Meus Olhos Minhas Mãos
Acordei aos poucos como quem já não tem
pressa nem nada a provar, e se o tiver é a mim mesmo. Indolentemente, fui
mexendo cada parte do meu corpo para que despertasse com a mansidão dos dias
sem compromisso. Finalmente, sentei-me na beira da cama, abri o computador,
coloquei uma música ao acaso, onde o piano e a flauta se enleavam numa harmonia
quase corpórea, como uma dança onde se podia sentir o calor das notas que se
envolviam num abraço suave, harmonioso e quente. Era como se aquela música
tivesse uma textura física e se movesse pelo meu quarto livremente preenchendo
os espaços vazios. Fiquei imóvel apenas absorvendo.

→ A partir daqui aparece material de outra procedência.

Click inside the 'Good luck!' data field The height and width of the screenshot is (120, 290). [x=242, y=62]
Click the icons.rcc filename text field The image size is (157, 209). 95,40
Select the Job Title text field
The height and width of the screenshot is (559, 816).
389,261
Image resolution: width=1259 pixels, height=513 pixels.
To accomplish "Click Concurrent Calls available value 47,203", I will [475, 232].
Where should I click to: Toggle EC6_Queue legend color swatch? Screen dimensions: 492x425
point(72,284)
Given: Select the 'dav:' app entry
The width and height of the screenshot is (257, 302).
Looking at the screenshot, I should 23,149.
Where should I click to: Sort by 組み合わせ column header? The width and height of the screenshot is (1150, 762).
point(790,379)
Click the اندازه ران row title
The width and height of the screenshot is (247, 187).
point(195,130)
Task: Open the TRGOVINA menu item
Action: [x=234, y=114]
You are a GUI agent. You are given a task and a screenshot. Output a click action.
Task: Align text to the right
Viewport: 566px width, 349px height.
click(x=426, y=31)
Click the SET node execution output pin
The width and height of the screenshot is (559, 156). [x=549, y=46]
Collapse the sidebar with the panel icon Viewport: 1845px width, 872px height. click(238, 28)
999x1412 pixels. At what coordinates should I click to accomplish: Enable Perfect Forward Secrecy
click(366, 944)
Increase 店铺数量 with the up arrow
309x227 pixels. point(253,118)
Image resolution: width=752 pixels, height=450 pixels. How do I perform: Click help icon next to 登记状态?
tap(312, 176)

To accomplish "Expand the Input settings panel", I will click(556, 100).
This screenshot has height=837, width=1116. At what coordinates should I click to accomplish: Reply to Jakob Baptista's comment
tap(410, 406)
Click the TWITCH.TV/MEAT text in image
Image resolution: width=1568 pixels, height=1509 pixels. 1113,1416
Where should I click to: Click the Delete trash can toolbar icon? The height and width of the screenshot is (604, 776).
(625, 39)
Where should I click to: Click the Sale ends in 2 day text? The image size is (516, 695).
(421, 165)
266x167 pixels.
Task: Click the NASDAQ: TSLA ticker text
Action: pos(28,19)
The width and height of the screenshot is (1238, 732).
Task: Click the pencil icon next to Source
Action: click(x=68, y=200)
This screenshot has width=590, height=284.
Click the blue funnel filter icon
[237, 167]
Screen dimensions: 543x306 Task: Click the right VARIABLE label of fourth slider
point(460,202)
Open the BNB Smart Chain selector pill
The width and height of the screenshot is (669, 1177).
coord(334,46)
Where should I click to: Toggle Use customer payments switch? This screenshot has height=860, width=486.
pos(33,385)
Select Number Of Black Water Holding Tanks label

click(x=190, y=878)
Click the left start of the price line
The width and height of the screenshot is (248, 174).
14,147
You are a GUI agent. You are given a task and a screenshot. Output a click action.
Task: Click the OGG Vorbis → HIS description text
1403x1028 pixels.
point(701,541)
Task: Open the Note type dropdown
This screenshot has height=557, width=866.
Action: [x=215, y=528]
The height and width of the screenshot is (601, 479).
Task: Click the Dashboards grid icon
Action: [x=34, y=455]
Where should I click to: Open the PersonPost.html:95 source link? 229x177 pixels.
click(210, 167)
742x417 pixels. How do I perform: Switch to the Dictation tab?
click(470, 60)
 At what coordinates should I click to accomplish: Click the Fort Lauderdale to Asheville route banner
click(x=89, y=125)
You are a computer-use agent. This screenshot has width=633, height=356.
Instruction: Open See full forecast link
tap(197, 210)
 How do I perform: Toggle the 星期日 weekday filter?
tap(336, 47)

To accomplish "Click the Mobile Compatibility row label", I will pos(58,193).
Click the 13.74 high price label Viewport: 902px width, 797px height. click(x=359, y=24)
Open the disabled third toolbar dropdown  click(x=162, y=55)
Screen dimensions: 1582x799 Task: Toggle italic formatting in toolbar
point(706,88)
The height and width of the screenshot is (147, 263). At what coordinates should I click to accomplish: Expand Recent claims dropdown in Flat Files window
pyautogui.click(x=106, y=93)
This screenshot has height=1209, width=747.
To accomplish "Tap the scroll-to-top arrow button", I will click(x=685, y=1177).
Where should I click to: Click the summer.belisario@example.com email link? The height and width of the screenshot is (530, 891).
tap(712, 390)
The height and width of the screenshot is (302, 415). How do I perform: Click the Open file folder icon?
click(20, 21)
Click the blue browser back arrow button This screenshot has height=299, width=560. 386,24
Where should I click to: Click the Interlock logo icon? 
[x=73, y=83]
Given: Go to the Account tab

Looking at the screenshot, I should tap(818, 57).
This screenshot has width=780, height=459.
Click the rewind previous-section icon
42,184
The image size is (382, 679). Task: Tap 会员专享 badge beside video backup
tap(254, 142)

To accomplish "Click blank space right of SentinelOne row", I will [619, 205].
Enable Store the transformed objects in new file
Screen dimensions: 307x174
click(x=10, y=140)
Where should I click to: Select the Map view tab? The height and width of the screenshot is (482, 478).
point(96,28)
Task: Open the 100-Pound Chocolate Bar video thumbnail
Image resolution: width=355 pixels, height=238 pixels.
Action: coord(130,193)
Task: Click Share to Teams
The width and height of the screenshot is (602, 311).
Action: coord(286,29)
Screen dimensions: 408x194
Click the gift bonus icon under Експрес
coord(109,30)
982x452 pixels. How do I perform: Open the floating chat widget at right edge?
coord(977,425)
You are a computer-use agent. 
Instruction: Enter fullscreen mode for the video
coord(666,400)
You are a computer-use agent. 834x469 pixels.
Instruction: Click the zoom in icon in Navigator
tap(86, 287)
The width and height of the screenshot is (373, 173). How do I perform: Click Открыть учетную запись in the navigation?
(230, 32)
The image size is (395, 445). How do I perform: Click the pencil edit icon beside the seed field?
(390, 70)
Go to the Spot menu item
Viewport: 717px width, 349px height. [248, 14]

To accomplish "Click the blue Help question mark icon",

A música seguia indiferente
á minha presença rodopiando suave, tranquila e relaxante, ao meu redor.
Não sei quanto tempo passou mas, a pouco
e pouco senti de novo a densidade e tomei consciência do meu corpo.
Tinha os punhos cerrados, levemente
cerrados, abri as mãos e olhei-as com o meu olhar característico de cego.
Toquei uma e outra com os meus dedos reconhecendo de forma quase indelével,
como de não as tocasse tocando. Minhas mãos meus dedos, meus olhos. As minhas
mãos são agora e cada vez mais, não só os meus sensores tácteis mas muito mais
pois em conjunto com os meus dedos eram os meus "olhos". O grande
desafio é mudar o "chip", pois os dedos e as mãos são agora os novos
receptores e transmissores das imagens ao cérebro.
A música ganhou nova textura, quase física, ao fundo a água corria
paulatinamente embalada no canto dos pássaros enquanto uma nova flauta se
juntava em acordes mais finos e como por encantamento eu vi uma lua enorme, os
pássaros e a água ao ritmo das flautas e do piano. E num fundo azul-escuro do
céu as estrelas dançavam derramando a fosforescência da sua luz sobre aquele
quadro natural. Tudo tão simples assim.